Second, artists of all stripes tend to be competitive by nature. Writers are no different from anyone else on the artist spectrum. Even those writers who actively work to keep and foster a generous attitude — in their own lives, and in the lives of others — are aware of the fact that writers exist on a sloping surface. In terms of readership. In terms of monetary success. In terms of critical acclaim and notoriety.
Third, many people thrive when they believe there is an “againstness” working in their lives. Human beings were created (or evolved, if you prefer) in an environment of entropy. By the dust of thy brow, thou shalt earn thy daily bread. The marketplace is vast, and uneven. It’s easy to look at the whole thing, and assume it’s a hostile force to be reckoned with.
Fourth, people also want to prove they’re good enough. That they’ve got what it takes. That they deserve to stand among those who are above. Which connotes that there are people — the majority — who are below.
All of which creates the false impression that authors are jammed together shoulder-to-shoulder, jostling and scuffling for their share of the take, and if you’ve got more and somebody else has got less, that’s just because you’re better at competing. You’re the superior artist. Or, in the eyes of the person with less, you’ve benefited from unfair advantages.

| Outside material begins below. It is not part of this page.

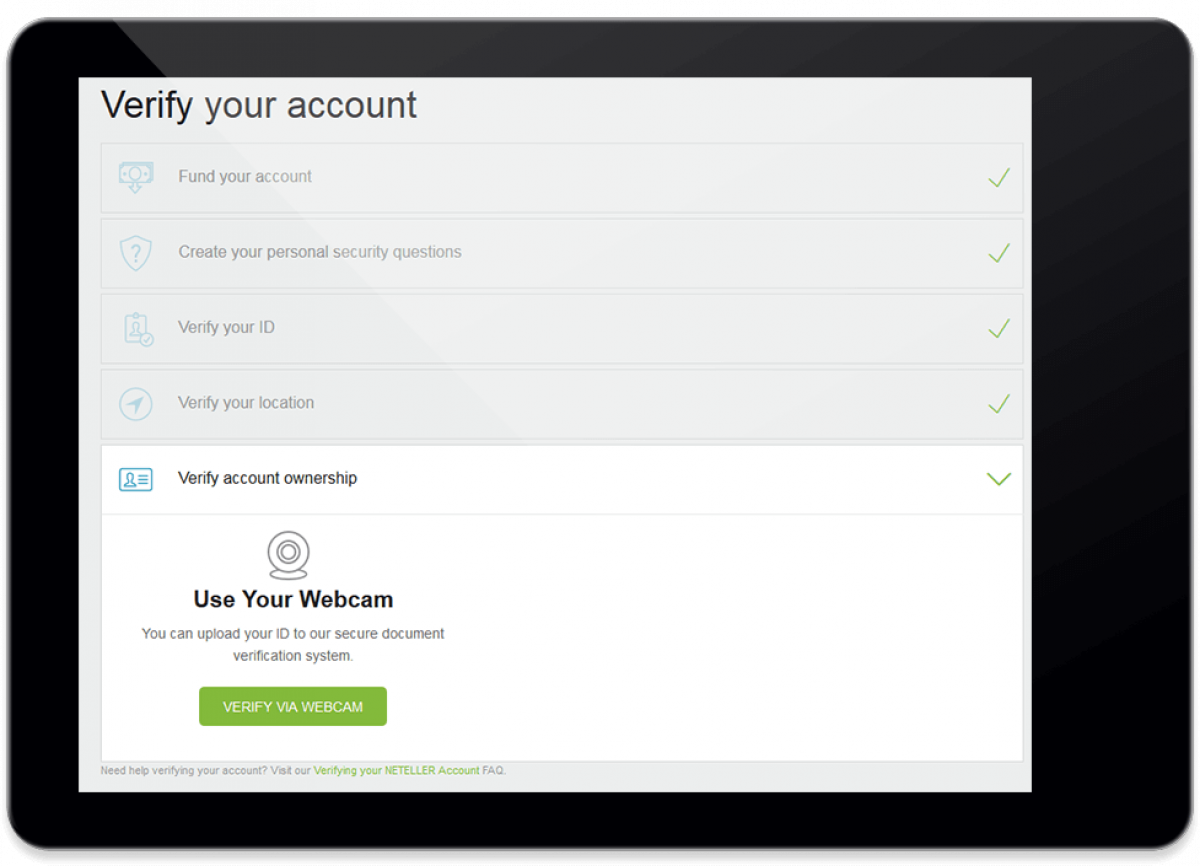Click the location arrow compass icon
This screenshot has height=866, width=1200.
tap(135, 404)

You’re the poorer artist, who simply has superior connections, or who rode the “popular” wave, versus what’s obviously “good.” And so forth.
I would like to place in your minds, this simple thought: everything above is bunk.
Your peers are not taking away all the pie. In fact, pie is exactly the wrong way to look at it. It’s more akin to being a catch-and-release fisherman. The marketplace is a huge reservoir. In it swim a boundless variety of beautiful, hungry fish. You have your pole and your tackle — your skillset as a storyteller — and your job is to cast out into the water again, and again, and again. Catching as many fish as you can. All along the shore, are countless other anglers just like yourself. But instead of tossing their fish into a creel, they’re putting the fish back into the water as rapidly as they’re taken out of the water. A fish that bites on the lure of the fisherman fifty yards east of you, is as likely to bite on your lure too. And you promptly throw the fish back, which then swims fifty yards west, to bite on the lure of still another fisherman. And so on.
A voracious fish might chomp on many lures in a short span of time. Slower fish will be pickier and/or not as active. The point being: nobody is ever going to run out of fish. Your only real obstacle, is figuring out which lure(s) are working on any given day. Because not all lures work on all kinds of sport fish, in the same season. Be they pike, or muskies, or bass, or trout. Pick your lane. Hone your skills. Get good at knowing what the trout are chasing, and when. Then, if you’re ambitious, develop an additional skillset for a different type of fish. Nothing says you have to fish for only one kind. Knowing how to catch one type, usually gives you a head start on knowing how to catch another.
And again, nobody — no angler — is ever going to run out of fish. Readers don’t “belong” to any single author, and the marketplace doesn’t either. Readers swim freely throughout, and you’ve got a near endless number of chances to hook somebody on your latest book, or story. At no point is the reservoir ever “used up.”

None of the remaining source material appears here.